David Charters: I am not a cold fish

"I SUPPOSE if my bottom sagged like a drunkard’s concertina, I would also wear baggy trousers,” said my wife, amid a melody of giggles, as she perched demurely on the stairs, warmly clutching the hall telephone – while I toiled through the washing-up in the kitchen, marvelling again at the capacity of cutlery to breed in warm detergent.

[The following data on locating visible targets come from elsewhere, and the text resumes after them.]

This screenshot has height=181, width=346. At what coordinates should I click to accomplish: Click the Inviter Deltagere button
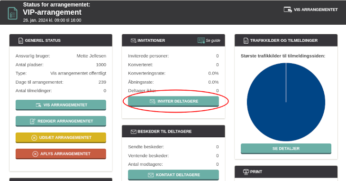173,101
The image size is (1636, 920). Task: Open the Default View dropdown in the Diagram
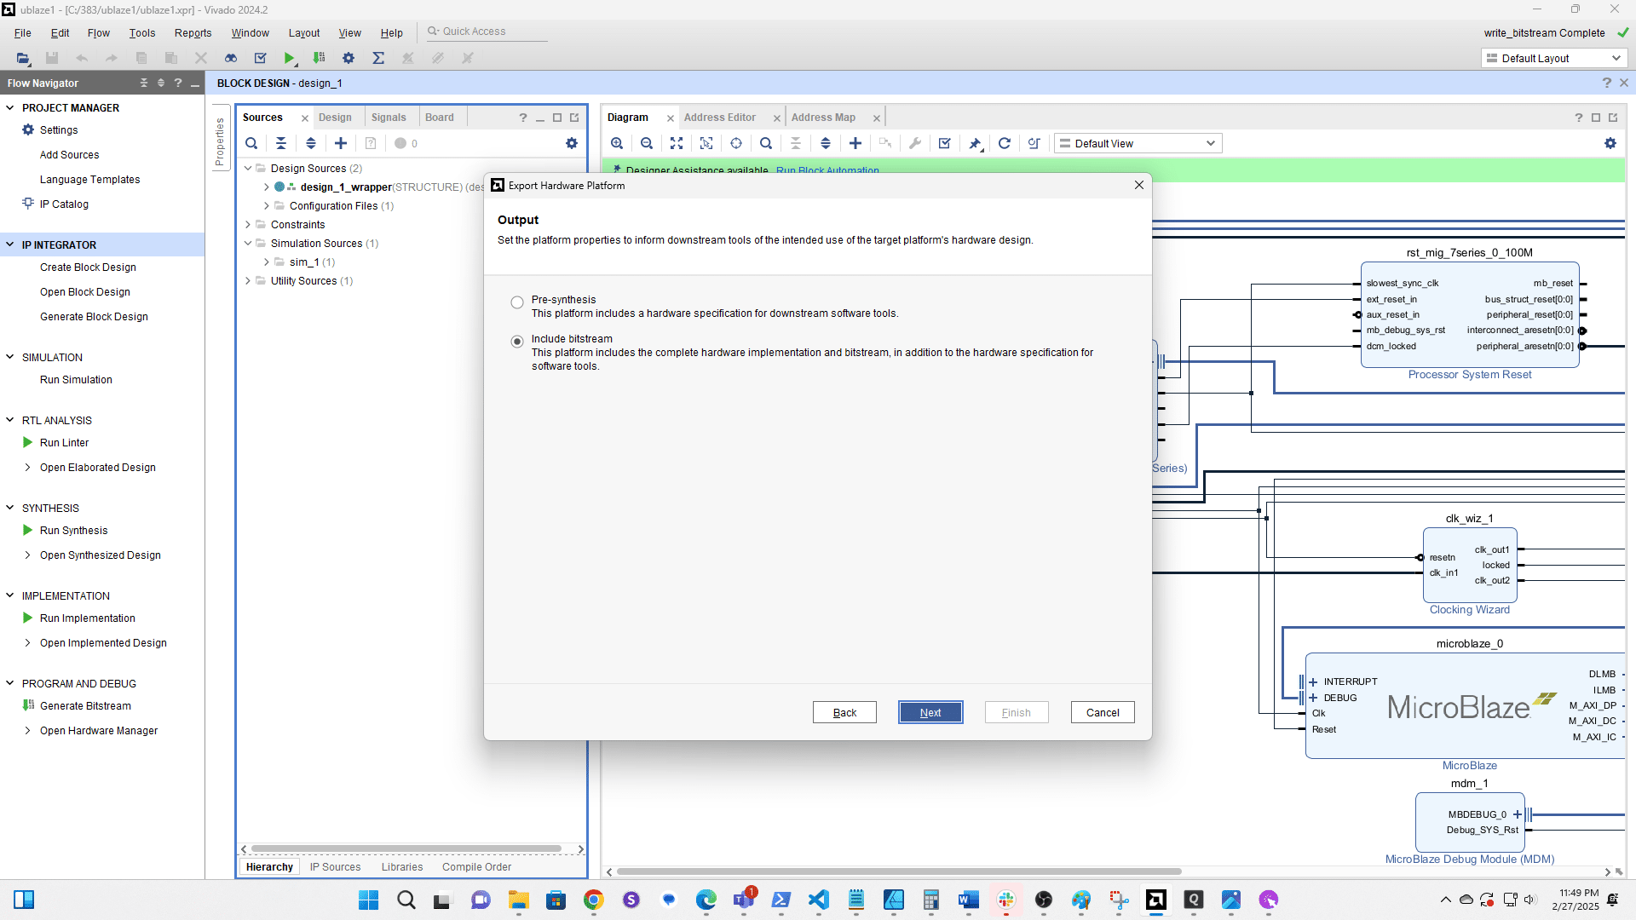[1137, 143]
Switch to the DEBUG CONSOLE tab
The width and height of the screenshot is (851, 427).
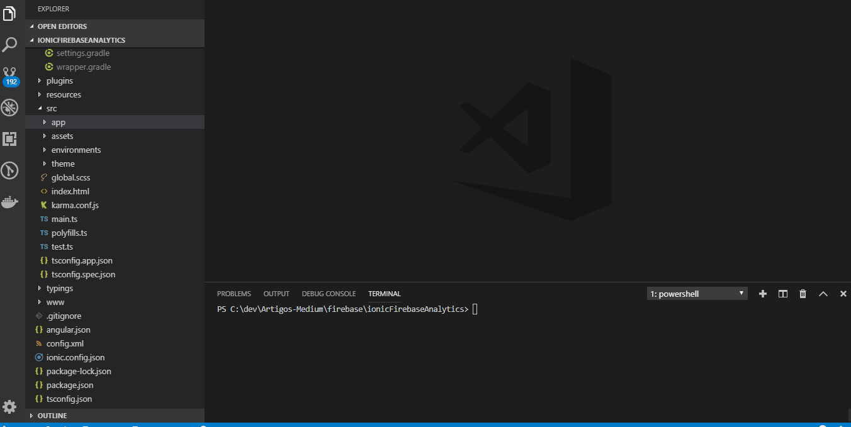[329, 293]
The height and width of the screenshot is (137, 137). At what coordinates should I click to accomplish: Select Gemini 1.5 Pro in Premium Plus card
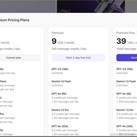click(125, 110)
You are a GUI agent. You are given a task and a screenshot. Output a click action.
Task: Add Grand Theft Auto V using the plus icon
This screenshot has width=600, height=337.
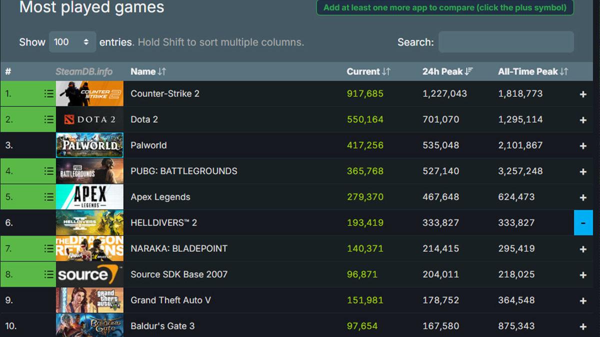point(583,300)
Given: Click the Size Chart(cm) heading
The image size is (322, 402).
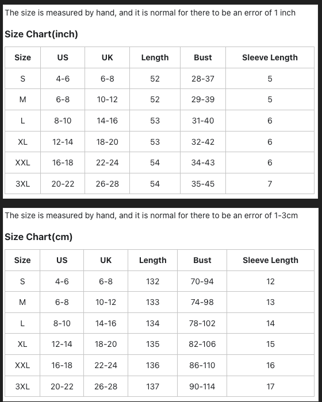Looking at the screenshot, I should (39, 237).
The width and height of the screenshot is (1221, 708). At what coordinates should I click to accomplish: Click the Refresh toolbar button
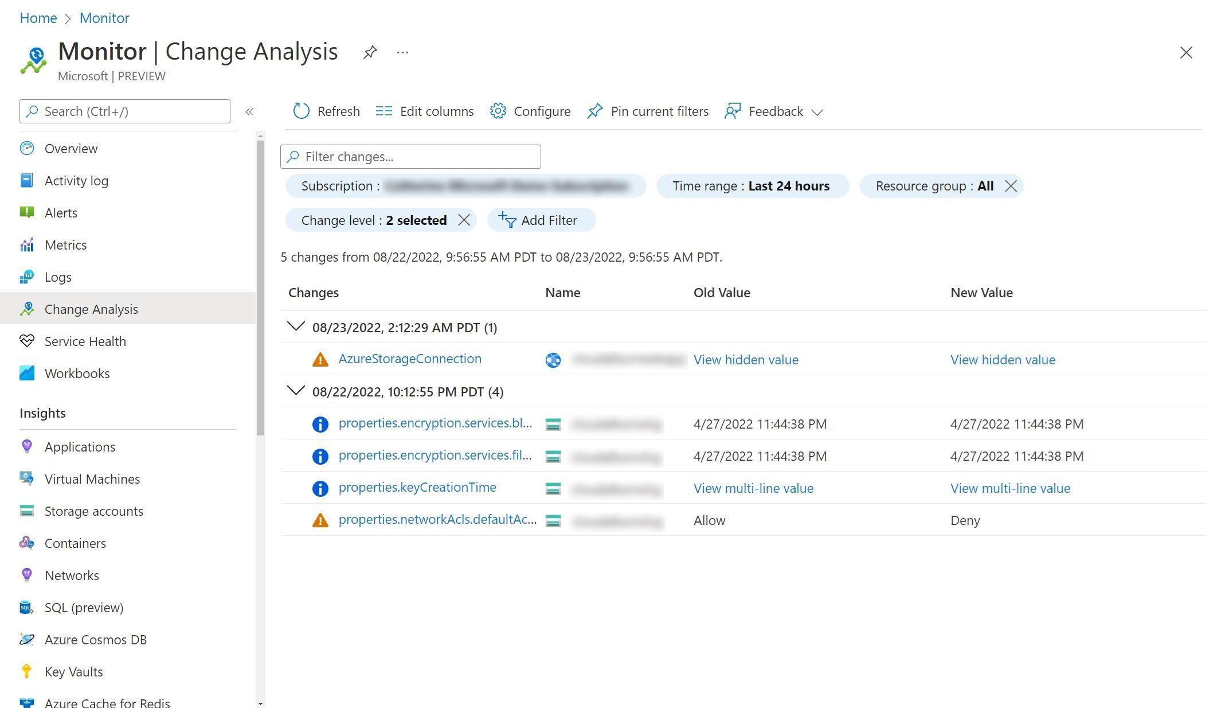tap(327, 111)
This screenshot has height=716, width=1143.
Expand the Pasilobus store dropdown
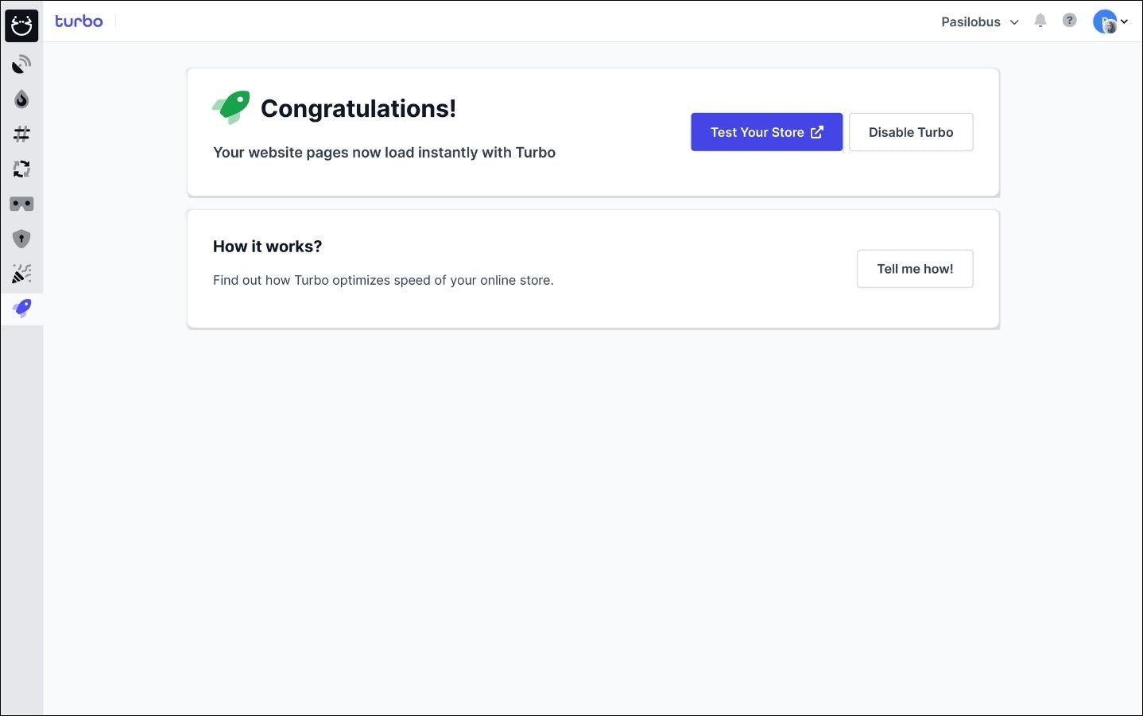pyautogui.click(x=979, y=22)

“How could we possibly have used 17 forks in a meal for three,” I grumbled to myself, darkly. An owl hunched his shoulders on a high branch of our neighbour’s tree and hooted forlornly at the moon, which had slipped from a smoky gown to reveal its full and rounded glory. “It was broad daylight when their conversation began,” I continued to myself in the same peevish tone. “Prince Charles will be king before it’s finished.”

But my wife gabbed onto her sister. “You know, I shouldn’t really say this,” she confided, “but he can be a bit of a cold fish.”

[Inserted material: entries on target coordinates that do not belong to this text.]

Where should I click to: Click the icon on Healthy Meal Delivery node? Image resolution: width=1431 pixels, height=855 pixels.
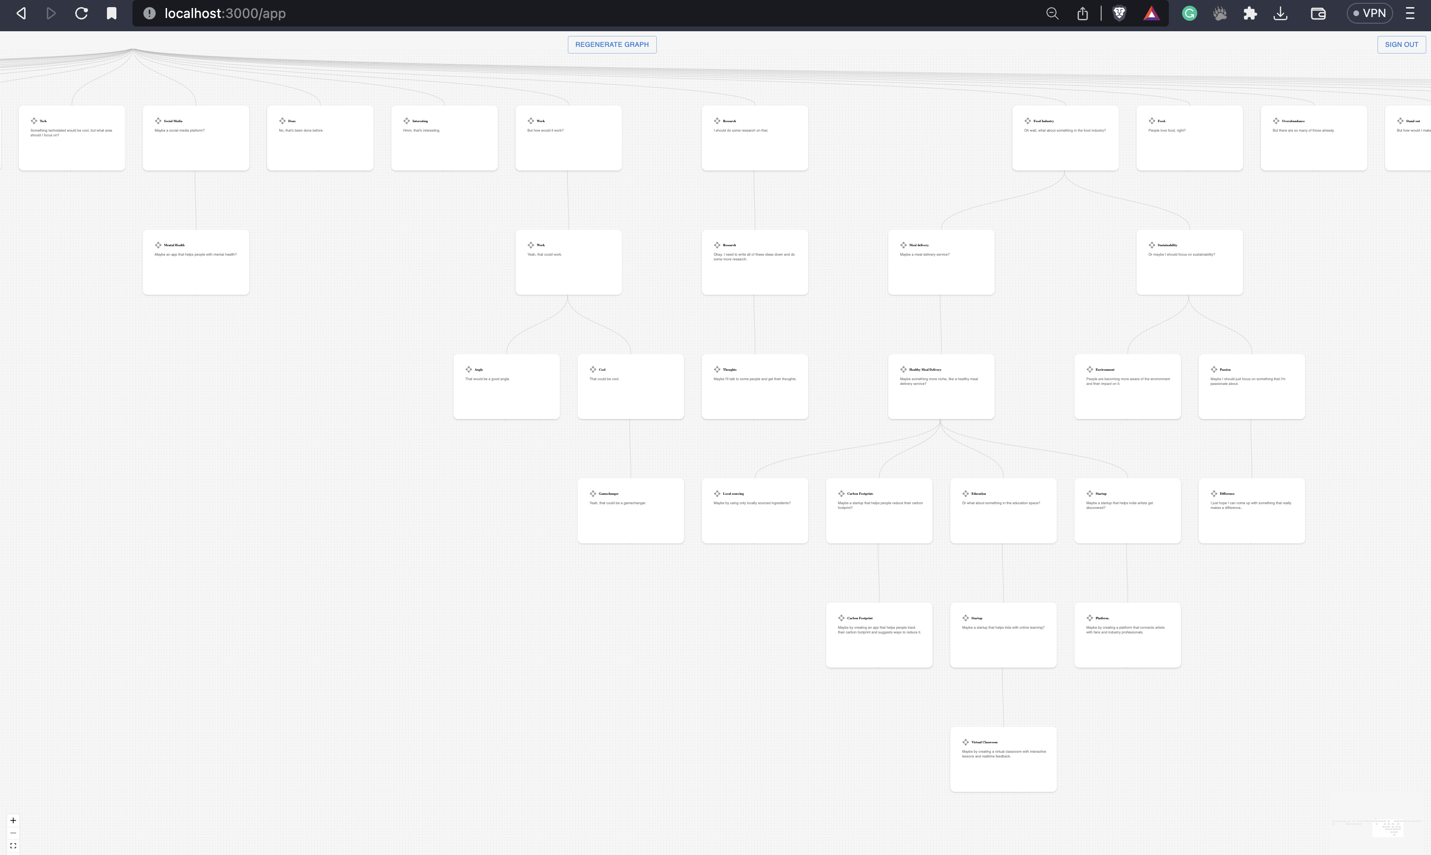pos(903,369)
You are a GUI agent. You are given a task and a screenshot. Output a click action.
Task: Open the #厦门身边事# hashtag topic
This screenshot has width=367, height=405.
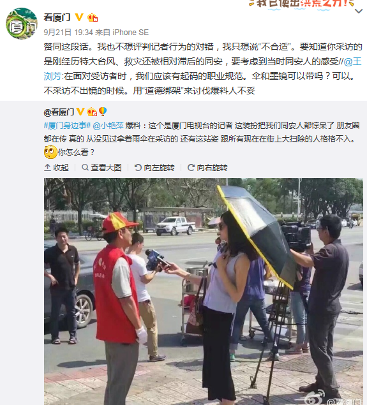click(x=67, y=126)
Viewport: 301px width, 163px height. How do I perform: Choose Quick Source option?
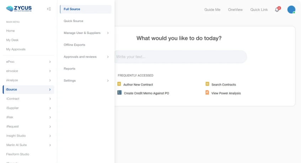pyautogui.click(x=74, y=21)
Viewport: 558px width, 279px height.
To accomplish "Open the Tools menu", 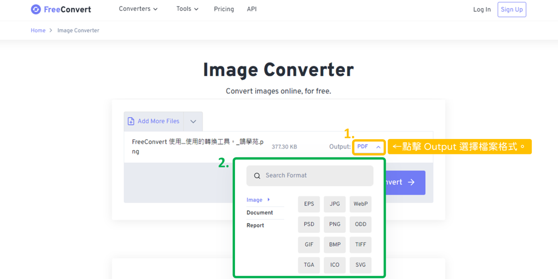I will click(x=187, y=9).

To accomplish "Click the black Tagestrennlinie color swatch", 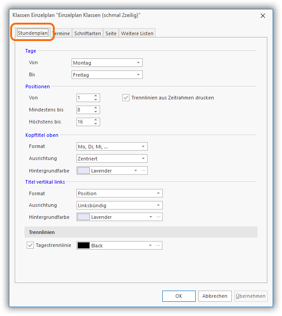I will pos(84,245).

Some deep instinct advised me that I was being discussed. For those who have never seen me, the clues lay in references to the sagging buttocks and the cold fish. “Cold fish” is the admonishment used by my wife and our 12-year-old son whenever I have the temerity to thwart one of their costly ambitions.

“I think we should perhaps wait before booking a villa in Juan-les-Pines,” I suggest. “Cold fish,” they reply, scornfully.

“Should be able to get another year out of the old car,” I say. “Ceoowuuld fish,” they reply, curling their lips in a contemptuous manner and placing heavy emphasis on the pronunciation of the first word, so that you can almost feel the chilled slime slip up your skin.

“I am not a cold fish,” I say, fanning what’s left of my passion. “I am a generous, warm-hearted chap with the blood of ancient Celts coursing through my being.”

“Ancient Celtic blood is no substitute for an Aston Martin, as driven by James Bond – played, of course, by the moody and magnificent Daniel Craig, heart-throb of my dreams,” she says, squashing me as flat as a fluke. Anyway, I completed the washing up, the conversation ended, and our new phone turned into an antique.

The next morning, as I lay on plumped pillows on the bed nursing an ambition to step spry into the young year, I heard my wife heaving furniture over the fawn carpet in what we call the second bedroom – so that tourists and other visitors do not confuse it with the main bedroom or the box-room.

The box-room is about the size of a coffin. Well, that’s a slight exaggeration. It’s a little bigger than that. But it was designed on the same principle as the long and loose blazer given to a seven-year-old schoolboy – “you’ll grow into it”.